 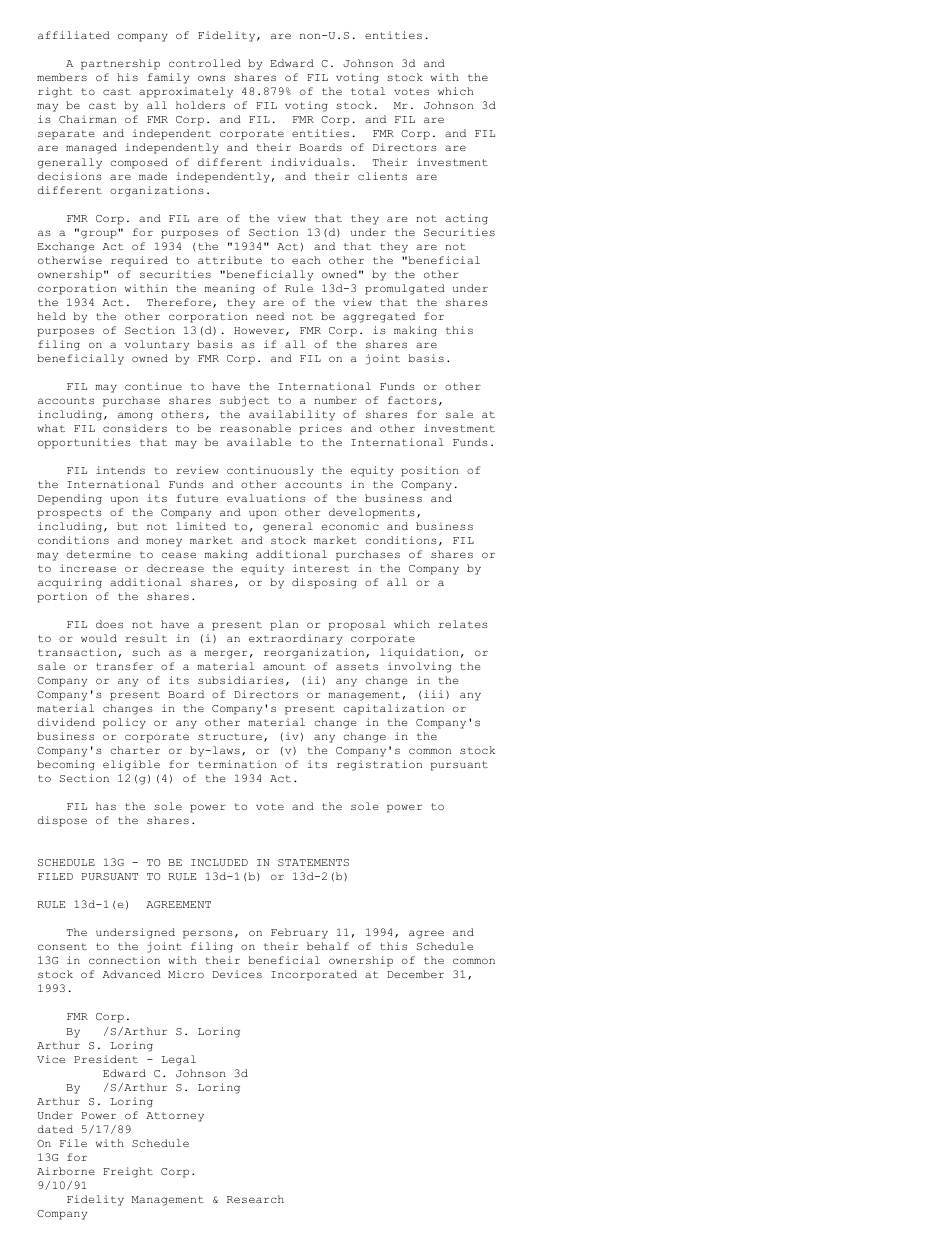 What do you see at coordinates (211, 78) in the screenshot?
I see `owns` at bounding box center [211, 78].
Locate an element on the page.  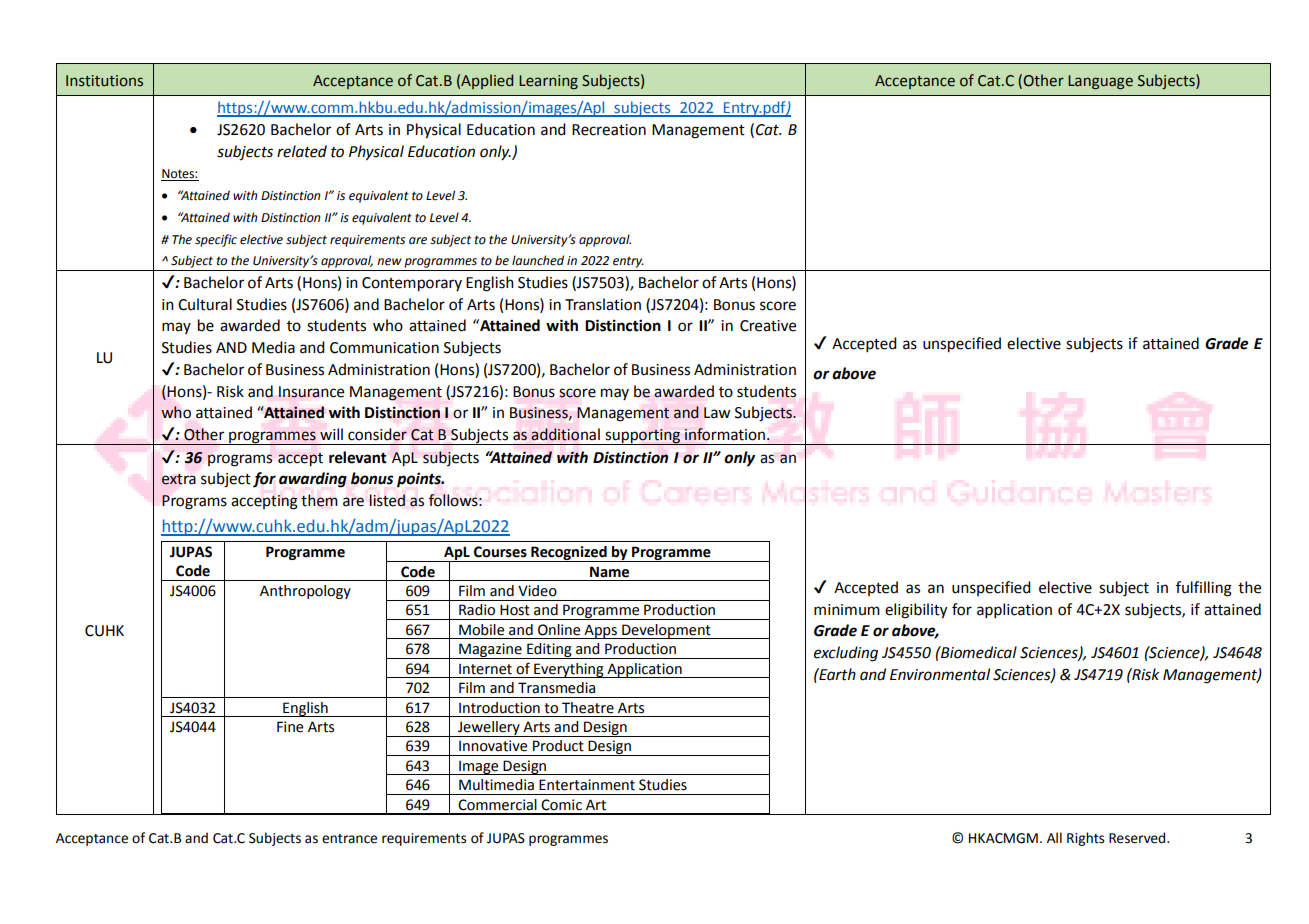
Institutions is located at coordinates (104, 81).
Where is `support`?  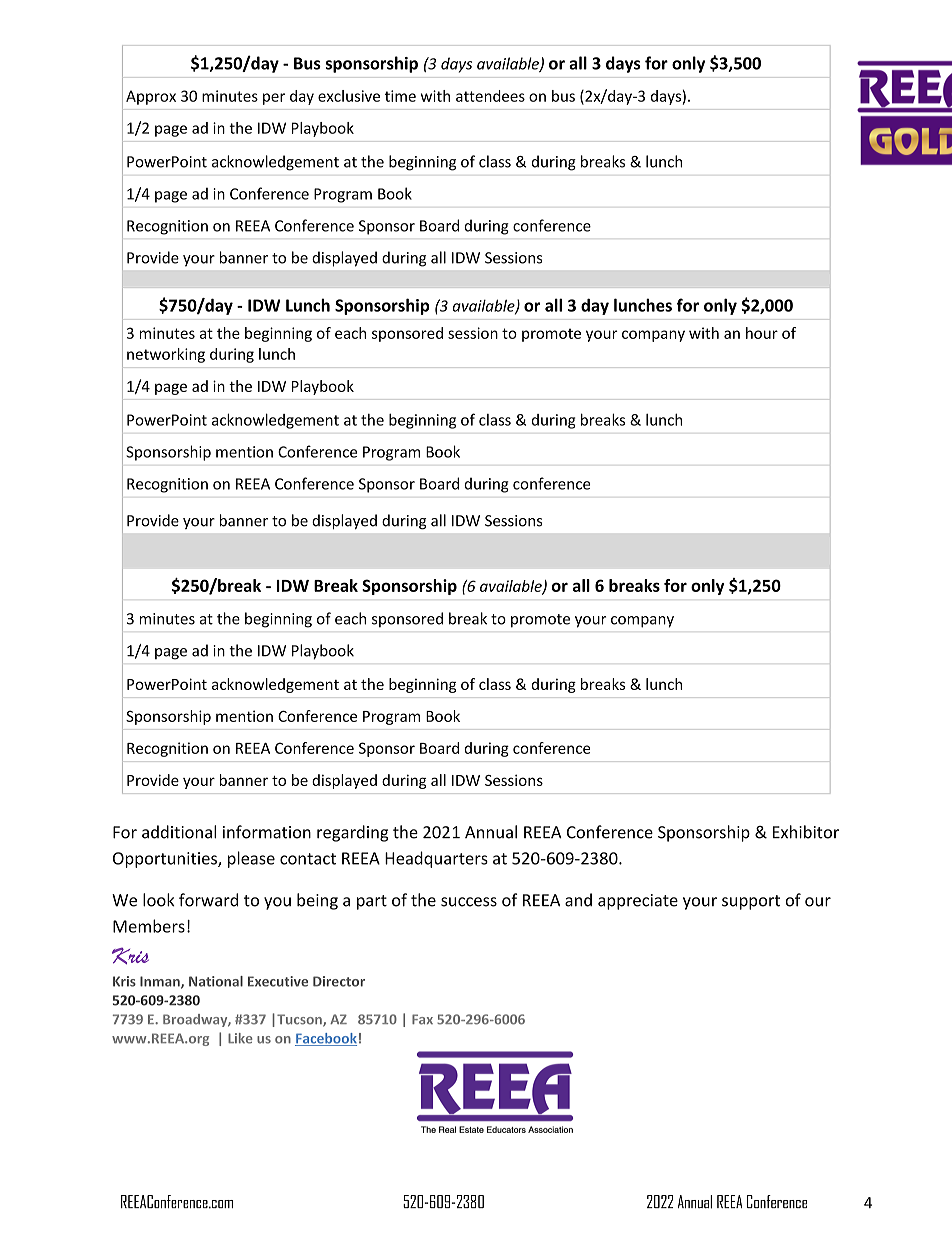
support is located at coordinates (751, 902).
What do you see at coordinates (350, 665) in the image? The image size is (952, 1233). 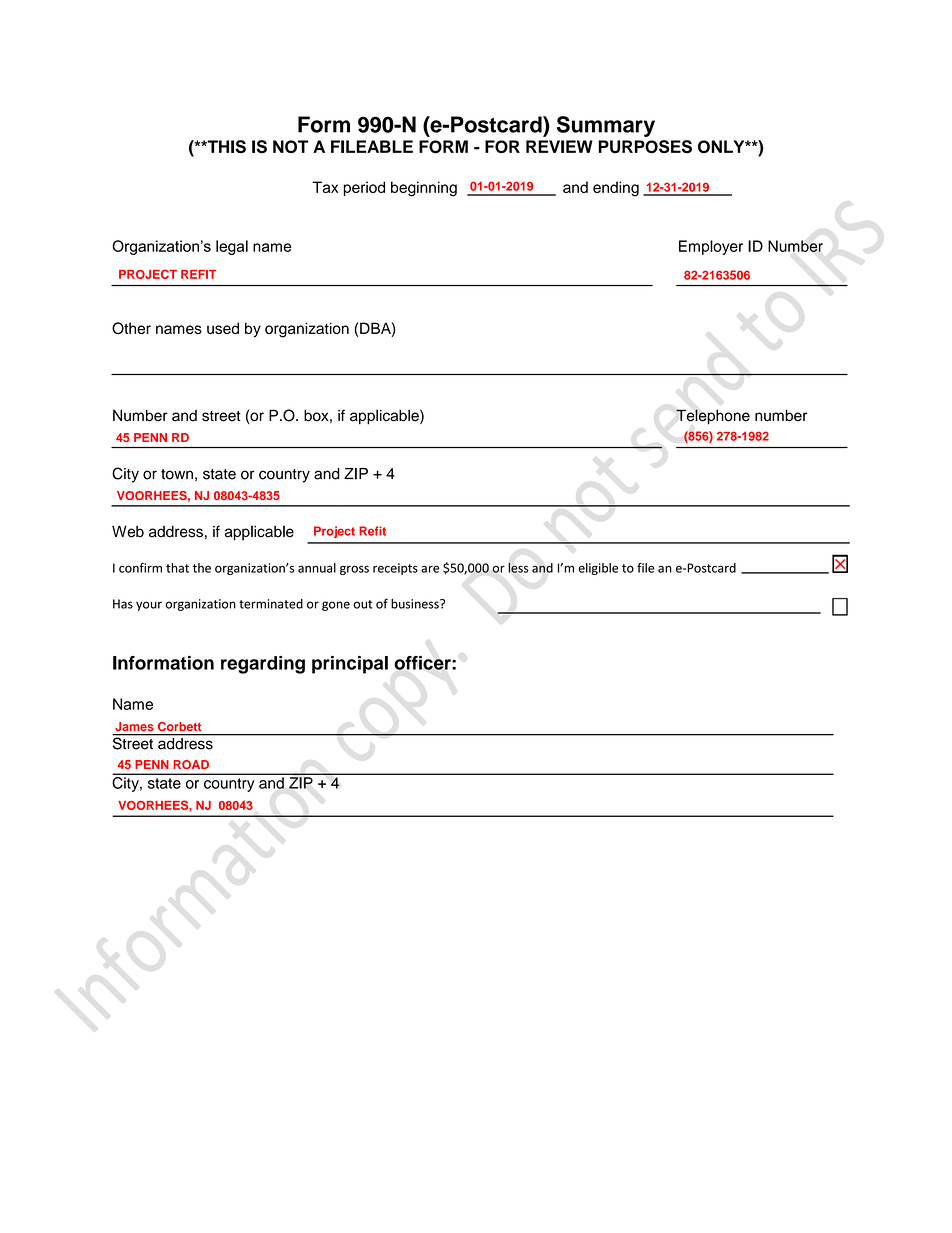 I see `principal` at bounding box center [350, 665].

* * *

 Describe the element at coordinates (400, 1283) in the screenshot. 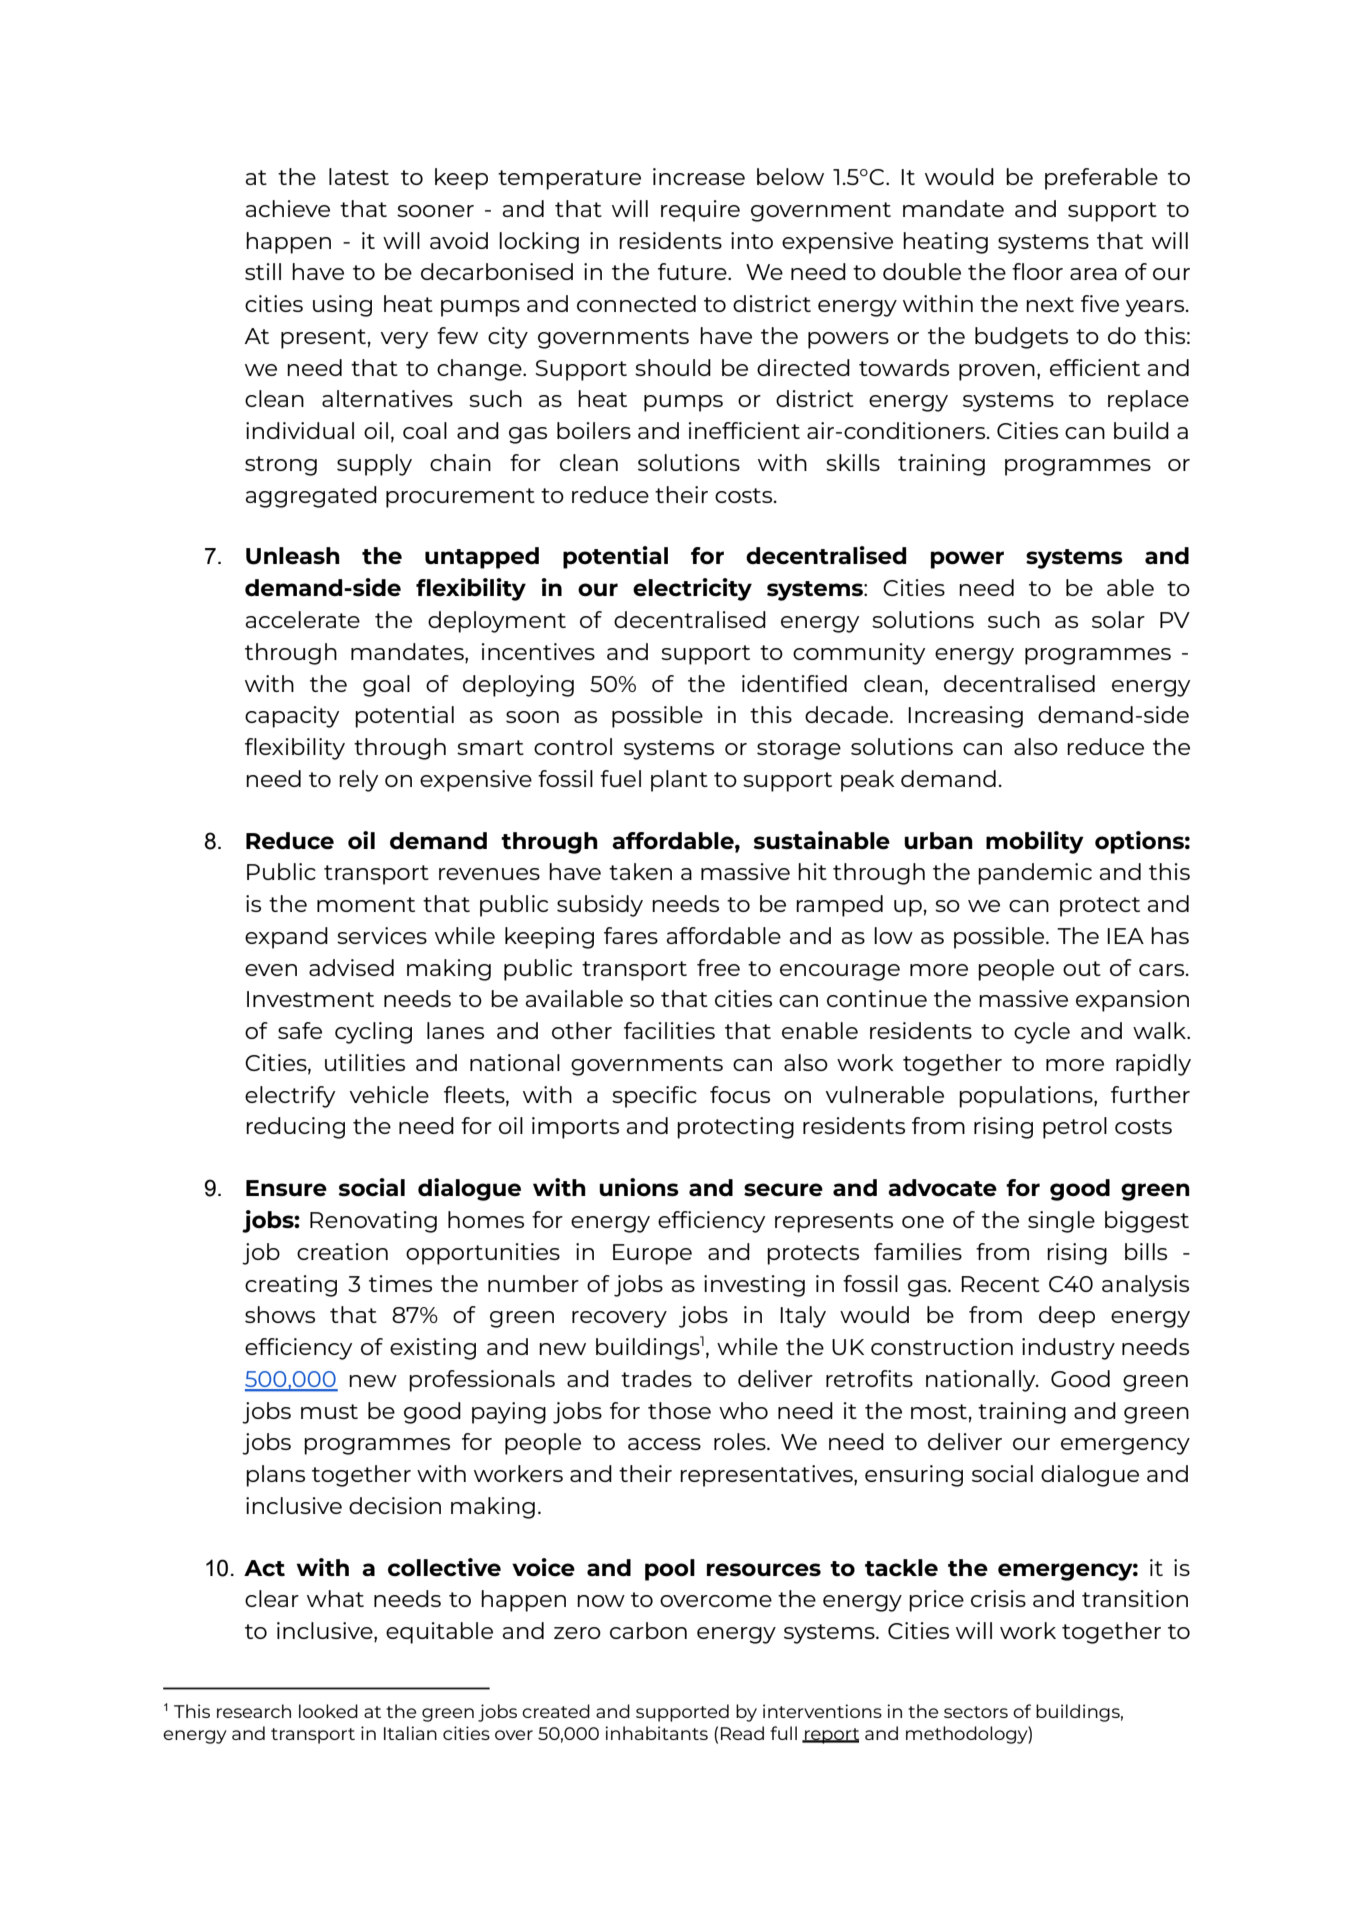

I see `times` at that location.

PROBLEM TO SOLVE: Quote the material from the line with "Describe the element" up to and including the line with "at that location.", leaving out the pictures.

TASK RESULT:
 Describe the element at coordinates (400, 1283) in the screenshot. 

I see `times` at that location.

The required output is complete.